Enzymes to tackle rare-earth recovery

Australian startup aims to retrieve materials from electronic waste before they end up in landfill.

Enzymes to tackle rare-earth recovery
TZP via Canva

Samsara Eco has outlined an ambitious plan to expand its AI-driven enzyme-based recycling platform beyond plastics and into the critical minerals sector.

The goal is to retrieve materials from electronic waste that would otherwise end up in landfills, according to the startup which is based near Canberra in the NSW town of Jerrabomberra.

The company's tech is currently focused on breaking down plastics found in textiles and packaging into virgin-grade building blocks which can be reused indefinitely in a circular loop.

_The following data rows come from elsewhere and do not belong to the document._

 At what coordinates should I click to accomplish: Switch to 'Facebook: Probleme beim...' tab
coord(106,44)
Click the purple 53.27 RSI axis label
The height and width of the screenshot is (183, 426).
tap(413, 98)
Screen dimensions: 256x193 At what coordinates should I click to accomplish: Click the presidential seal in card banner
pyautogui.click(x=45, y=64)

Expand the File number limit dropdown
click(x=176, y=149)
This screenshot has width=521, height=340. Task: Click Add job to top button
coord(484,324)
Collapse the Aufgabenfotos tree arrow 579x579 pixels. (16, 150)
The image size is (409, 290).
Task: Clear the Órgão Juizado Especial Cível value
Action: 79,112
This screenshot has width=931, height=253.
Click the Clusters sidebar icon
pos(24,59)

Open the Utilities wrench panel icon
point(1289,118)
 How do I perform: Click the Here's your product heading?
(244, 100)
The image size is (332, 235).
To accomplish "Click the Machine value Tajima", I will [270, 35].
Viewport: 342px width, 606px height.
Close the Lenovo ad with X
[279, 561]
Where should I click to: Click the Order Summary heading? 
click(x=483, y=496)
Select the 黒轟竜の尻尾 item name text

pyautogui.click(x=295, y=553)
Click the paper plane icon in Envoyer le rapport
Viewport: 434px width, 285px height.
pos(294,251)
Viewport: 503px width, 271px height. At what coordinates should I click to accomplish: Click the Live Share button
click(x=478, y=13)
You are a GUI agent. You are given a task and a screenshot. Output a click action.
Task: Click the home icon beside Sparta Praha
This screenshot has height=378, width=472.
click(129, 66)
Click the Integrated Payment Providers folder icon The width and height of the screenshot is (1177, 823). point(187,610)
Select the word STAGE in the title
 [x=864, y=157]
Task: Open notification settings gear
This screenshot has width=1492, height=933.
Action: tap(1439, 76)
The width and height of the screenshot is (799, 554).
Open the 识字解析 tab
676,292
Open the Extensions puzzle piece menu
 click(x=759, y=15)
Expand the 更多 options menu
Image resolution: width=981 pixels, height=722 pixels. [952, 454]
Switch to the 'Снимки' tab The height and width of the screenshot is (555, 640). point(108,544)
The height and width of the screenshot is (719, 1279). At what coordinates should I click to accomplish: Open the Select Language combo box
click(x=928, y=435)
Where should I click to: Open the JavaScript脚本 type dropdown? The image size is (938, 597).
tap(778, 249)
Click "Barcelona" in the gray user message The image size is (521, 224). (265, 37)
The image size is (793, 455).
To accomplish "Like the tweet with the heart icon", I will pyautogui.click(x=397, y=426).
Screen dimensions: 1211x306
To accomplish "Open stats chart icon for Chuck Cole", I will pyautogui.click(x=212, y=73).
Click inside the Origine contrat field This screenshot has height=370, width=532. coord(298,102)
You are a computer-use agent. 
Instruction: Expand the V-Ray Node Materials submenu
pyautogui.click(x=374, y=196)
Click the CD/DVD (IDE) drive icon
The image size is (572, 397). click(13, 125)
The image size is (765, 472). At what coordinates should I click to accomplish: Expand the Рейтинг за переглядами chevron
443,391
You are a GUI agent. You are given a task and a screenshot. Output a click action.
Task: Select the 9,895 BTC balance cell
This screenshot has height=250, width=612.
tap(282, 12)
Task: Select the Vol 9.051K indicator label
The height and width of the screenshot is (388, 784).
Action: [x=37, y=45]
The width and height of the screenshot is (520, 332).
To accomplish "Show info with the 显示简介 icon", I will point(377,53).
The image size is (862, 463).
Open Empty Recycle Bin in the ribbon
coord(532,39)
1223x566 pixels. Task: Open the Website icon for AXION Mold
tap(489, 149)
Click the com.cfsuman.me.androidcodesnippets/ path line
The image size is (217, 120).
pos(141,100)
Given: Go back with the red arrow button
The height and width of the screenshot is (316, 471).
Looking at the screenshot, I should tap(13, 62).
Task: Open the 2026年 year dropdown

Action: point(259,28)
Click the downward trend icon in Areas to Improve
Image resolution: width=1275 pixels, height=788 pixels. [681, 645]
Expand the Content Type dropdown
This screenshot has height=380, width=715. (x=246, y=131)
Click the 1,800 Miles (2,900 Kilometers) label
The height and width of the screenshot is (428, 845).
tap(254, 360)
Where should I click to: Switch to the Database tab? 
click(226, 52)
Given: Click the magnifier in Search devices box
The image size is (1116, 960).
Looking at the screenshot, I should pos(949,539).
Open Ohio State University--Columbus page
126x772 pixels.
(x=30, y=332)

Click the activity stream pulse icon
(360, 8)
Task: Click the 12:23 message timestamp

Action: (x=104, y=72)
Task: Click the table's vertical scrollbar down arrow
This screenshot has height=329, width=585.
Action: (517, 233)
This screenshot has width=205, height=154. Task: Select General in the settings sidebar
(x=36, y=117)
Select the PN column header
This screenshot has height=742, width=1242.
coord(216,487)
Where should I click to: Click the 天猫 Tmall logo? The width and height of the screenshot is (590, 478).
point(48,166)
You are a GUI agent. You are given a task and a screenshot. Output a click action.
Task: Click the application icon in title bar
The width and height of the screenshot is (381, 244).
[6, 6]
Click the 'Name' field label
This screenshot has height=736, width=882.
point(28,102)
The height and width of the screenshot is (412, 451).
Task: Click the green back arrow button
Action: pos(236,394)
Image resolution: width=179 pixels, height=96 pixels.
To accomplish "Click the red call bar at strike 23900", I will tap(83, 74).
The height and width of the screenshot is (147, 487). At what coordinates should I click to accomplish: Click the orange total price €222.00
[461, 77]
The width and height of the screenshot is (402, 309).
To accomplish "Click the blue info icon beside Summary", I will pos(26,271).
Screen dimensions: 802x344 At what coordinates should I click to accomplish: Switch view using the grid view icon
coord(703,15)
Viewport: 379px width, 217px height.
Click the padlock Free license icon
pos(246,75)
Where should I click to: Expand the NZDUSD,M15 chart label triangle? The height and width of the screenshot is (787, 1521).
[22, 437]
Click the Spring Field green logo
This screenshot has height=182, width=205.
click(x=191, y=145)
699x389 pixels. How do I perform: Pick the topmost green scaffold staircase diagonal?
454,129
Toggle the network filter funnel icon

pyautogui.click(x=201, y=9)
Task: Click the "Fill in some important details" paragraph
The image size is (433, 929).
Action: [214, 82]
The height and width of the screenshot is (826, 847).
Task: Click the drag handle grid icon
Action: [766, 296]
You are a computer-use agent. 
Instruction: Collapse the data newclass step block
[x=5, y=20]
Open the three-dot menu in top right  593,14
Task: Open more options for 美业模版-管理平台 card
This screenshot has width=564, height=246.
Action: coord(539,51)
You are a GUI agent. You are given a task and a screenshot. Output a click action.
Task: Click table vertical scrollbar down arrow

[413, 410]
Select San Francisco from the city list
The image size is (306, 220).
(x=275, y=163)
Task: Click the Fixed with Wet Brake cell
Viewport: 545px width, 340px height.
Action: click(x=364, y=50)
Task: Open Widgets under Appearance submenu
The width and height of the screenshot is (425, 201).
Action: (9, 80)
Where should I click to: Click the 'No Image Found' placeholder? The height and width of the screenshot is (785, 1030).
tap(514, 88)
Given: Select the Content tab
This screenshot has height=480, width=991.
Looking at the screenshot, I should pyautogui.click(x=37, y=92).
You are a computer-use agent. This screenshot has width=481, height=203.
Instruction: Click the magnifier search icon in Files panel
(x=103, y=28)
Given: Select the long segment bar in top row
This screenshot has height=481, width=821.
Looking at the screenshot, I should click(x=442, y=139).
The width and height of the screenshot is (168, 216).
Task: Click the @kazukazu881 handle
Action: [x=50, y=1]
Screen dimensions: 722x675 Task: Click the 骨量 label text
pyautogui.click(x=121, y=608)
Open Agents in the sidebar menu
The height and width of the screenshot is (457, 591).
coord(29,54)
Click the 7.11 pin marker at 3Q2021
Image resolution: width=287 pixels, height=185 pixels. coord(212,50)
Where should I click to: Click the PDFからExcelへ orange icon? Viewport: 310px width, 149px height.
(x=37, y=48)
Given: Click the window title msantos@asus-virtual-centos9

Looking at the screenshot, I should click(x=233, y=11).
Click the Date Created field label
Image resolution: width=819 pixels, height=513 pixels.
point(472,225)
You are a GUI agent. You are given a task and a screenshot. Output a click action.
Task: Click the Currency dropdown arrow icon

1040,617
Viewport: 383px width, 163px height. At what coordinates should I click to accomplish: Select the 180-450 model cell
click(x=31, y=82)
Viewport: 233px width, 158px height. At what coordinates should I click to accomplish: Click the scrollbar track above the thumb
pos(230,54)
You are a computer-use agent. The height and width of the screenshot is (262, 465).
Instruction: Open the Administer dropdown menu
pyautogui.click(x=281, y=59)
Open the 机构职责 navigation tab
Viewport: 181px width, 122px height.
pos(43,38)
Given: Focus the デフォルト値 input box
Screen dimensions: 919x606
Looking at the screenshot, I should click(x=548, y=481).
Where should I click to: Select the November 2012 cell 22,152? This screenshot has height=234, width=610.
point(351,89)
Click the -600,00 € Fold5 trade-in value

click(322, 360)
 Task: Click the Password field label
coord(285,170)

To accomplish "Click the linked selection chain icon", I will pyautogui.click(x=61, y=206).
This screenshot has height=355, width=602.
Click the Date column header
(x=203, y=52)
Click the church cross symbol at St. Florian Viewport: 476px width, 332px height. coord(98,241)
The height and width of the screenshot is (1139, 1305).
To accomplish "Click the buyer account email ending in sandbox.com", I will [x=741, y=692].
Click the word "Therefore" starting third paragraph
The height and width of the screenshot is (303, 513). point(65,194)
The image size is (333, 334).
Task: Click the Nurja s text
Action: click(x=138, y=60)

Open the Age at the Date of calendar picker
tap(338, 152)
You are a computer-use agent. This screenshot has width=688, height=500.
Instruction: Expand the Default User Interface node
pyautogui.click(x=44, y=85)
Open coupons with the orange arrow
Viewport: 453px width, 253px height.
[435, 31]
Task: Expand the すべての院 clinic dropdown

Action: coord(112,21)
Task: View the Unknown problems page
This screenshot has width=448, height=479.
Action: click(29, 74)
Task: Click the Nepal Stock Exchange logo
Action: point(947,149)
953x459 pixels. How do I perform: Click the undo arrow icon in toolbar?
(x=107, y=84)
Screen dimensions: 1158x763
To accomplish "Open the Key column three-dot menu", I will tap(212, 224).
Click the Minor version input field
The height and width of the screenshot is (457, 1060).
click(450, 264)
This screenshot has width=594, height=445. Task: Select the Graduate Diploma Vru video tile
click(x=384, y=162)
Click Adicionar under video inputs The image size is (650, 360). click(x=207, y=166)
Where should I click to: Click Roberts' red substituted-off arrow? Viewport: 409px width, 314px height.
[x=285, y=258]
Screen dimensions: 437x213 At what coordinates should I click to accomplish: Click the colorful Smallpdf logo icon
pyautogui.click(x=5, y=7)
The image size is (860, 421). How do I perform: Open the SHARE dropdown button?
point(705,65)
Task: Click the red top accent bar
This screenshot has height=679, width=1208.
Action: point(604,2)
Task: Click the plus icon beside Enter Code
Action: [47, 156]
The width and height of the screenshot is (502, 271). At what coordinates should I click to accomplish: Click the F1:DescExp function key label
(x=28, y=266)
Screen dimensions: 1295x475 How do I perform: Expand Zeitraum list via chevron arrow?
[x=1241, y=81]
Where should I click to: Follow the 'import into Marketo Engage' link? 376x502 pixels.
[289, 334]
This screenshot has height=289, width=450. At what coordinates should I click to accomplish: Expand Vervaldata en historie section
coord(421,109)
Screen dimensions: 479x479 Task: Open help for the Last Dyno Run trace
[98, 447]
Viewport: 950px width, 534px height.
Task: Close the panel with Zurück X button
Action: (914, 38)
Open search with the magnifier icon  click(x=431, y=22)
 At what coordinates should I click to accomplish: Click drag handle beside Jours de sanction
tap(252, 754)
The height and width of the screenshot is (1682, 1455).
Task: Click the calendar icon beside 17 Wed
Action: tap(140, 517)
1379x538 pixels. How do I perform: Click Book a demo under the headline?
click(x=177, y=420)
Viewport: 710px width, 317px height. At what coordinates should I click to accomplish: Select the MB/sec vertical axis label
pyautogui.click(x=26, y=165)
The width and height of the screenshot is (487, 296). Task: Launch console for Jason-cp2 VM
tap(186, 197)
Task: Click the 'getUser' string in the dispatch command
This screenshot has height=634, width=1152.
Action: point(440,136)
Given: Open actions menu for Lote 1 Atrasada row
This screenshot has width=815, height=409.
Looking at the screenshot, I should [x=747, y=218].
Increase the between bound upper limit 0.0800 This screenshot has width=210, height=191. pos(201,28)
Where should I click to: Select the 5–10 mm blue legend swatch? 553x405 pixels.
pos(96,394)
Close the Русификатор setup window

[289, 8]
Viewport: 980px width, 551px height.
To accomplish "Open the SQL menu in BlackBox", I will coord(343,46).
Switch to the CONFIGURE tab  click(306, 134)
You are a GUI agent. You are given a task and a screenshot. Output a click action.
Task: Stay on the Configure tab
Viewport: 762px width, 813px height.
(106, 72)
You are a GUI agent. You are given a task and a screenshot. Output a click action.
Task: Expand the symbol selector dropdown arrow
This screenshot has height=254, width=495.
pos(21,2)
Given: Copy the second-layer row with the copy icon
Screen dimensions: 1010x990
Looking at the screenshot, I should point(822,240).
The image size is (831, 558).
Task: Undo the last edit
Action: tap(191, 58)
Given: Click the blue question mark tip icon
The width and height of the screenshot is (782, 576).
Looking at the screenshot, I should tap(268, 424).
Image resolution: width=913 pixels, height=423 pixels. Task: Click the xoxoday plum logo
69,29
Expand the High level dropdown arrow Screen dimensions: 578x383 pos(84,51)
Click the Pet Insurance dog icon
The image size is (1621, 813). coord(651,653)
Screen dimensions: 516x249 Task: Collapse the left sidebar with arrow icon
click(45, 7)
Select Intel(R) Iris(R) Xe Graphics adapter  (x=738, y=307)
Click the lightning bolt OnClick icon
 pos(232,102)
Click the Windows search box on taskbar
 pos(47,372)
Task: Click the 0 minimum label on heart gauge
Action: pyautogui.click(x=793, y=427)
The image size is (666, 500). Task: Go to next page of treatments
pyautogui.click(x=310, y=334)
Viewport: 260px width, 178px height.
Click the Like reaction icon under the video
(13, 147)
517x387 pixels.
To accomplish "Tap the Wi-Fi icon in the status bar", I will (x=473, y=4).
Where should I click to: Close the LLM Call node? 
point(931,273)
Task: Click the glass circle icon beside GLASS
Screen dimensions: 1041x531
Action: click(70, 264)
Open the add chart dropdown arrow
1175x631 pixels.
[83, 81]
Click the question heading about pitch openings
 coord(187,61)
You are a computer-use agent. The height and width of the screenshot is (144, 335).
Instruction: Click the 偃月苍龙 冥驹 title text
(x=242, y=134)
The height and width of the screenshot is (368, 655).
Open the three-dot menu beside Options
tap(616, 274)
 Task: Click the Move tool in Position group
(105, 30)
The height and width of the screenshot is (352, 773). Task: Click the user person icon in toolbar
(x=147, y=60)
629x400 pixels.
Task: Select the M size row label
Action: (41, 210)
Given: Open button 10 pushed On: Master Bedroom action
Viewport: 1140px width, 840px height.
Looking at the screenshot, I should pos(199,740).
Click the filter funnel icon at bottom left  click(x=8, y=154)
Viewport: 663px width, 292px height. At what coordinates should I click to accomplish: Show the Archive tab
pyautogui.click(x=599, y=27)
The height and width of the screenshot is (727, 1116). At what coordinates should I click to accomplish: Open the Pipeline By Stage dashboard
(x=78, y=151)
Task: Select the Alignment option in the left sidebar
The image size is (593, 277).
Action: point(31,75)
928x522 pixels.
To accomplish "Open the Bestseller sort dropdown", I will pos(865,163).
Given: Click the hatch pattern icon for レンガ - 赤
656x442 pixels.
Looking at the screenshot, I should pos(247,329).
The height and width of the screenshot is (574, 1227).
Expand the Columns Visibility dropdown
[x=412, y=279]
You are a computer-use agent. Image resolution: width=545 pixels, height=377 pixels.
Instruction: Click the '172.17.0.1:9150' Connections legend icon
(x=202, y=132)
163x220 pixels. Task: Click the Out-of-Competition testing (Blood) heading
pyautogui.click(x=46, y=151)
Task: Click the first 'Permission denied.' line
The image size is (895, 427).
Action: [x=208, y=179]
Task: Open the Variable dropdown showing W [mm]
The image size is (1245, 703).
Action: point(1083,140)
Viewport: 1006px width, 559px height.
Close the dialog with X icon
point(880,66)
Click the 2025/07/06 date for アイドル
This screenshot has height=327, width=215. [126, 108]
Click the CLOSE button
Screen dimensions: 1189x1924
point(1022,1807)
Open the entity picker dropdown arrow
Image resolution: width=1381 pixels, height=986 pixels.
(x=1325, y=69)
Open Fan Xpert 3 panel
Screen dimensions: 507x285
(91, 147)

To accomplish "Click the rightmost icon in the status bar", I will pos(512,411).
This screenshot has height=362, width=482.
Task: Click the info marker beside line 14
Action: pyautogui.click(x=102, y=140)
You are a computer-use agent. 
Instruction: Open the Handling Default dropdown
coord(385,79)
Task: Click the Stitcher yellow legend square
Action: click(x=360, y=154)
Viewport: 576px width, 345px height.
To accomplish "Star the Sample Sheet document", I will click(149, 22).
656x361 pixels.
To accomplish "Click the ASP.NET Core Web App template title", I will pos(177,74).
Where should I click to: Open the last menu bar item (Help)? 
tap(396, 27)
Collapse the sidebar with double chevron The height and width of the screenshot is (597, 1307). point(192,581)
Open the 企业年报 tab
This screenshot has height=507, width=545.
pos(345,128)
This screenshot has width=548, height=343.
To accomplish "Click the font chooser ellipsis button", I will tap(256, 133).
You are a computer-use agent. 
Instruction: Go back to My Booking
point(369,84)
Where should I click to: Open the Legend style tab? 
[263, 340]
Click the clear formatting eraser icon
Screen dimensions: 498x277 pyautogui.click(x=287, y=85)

If Samsara Eco can successfully apply this tech to critical minerals, it could significantly boost supply, according to founder & CEO Paul Riley. As he recently told the Wall Street Journal, the startup would initially focus on rare earth elements such as neodymium and dysprosium which are used as alloys in high-performance magnets.

“Rare-earth metals represents one of the biggest geopolitical challenges that exists in the world today. Supply-chain security and sovereign risk are areas that we think we can play in,” Riley said last week in a social post.

The global squeeze

High-tech manufacturing and the clean energy transition rely on these rare earth elements, with access to them becoming a major source of geopolitical friction.

The Australian government recently released details of a $1.2 billion Critical Minerals Strategic Reserve to secure the supply of key minerals considered vital for both national security and the economy.

It said the reserve would support Australia’s collaboration with international partners including the US, Japan, Republic of Korea, Europe, Canada and the UK, with the aim of diversifying critical minerals supply chains.

Against this backdrop, Riley said, he sees this market as being as much about national security as it is about environmental circularity: “The potential here to open new critical mineral reserves and address one of the defining sovereign risks of our generation is astronomical.”

“We've already developed engineered proteins ... that can recover critical minerals from waste. It's early, but the potential is extraordinary.”

Riley also outlined plans in WSJ to raise further capital to expand into critical minerals but emphasised the company would continue to scale its plastics operation.

Having pioneered recycled nylon and polyester products in collaboration with global activewear brand Lululemon since 2024, the company has plans to construct a dedicated circular nylon 6,6 plant in 2028.

Riley said the company's proprietary AI is capable of much more than just cleaning up the fashion industry. “We mine, we refine, we throw away – on repeat. The result is structural fragility – economic, environmental and geopolitical,” he said.

“There’s no denying it – this is a planetary problem. But in the current climate, it’s far more than that. Circularity is an economic imperative.”

By viewing enzymes as "nature's catalysts" that can be precisely tuned by AI, Samsara Eco aims to dismantle the linear system that exposes nations to volatility and strategic dependence, according to Riley.

“As the world becomes increasingly complicated and the value of raw materials becomes clear, the drive for circularity can't be contained to just plastics and textiles,” he said.

“We've already developed engineered proteins – which enzymes are a subset of – that can recover critical minerals from waste. It's early, but the potential is extraordinary.”

The tech
Samsara Eco uses a proprietary AI platform to engineer specialised proteins and enzymes. These biological catalysts act at a molecular level to break the chemical bonds of complex materials. Unlike traditional recycling, which often degrades material quality, this biocatalytic approach reduces waste to its original, virgin-grade monomers. This technology has to date been applied to plastic but the company says it could also be extended to the recovery of finite resources. By engineering new classes of proteins, Samsara hopes to extract critical minerals from end-of-life products, providing a biological alternative to carbon-intensive traditional mining and reducing the sovereign risk associated with global mineral supply chains.